• _TASK TO CARRY OUT_
When a line in the material contains the word "Provinciales", copy it.

BEGIN

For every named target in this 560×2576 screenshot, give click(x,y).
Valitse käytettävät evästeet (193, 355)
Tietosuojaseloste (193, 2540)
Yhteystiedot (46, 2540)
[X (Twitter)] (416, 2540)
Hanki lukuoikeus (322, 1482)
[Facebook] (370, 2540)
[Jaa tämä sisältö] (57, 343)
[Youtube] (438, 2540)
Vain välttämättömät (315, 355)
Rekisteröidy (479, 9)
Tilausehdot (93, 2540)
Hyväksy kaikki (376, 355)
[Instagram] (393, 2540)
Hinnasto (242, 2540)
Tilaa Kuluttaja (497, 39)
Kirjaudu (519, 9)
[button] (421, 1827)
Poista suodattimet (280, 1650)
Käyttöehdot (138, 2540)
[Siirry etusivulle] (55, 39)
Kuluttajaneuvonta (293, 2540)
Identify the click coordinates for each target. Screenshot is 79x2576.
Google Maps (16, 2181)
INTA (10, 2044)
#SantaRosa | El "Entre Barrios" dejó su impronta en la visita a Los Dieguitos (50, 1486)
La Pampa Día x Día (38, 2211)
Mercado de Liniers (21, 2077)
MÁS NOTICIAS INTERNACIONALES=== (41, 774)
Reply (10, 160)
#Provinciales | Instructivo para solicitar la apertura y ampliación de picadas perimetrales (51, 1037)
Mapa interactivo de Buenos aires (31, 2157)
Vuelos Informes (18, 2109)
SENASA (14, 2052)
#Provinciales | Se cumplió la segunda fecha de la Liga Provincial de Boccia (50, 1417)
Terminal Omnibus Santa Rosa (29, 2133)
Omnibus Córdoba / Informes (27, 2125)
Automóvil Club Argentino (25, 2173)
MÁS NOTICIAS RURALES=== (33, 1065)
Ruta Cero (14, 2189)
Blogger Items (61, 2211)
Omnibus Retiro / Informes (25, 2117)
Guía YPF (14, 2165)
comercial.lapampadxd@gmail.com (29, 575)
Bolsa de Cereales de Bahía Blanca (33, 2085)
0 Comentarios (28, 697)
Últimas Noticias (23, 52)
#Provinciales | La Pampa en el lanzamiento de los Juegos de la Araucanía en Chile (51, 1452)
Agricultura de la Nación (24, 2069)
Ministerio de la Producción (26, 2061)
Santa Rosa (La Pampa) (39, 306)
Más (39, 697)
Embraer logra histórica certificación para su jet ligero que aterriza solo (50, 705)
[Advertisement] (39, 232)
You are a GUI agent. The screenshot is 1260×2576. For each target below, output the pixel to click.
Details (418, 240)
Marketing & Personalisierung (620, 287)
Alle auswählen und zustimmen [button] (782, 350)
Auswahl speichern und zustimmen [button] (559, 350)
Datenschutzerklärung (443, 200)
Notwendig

END

• _TASK SOLUTION_
#Provinciales | Instructivo para solicitar la apertura y ampliación de picadas perimetrales (51, 1037)
#Provinciales | Se cumplió la segunda fecha de la Liga Provincial de Boccia (50, 1417)
#Provinciales | La Pampa en el lanzamiento de los Juegos de la Araucanía en Chile (51, 1452)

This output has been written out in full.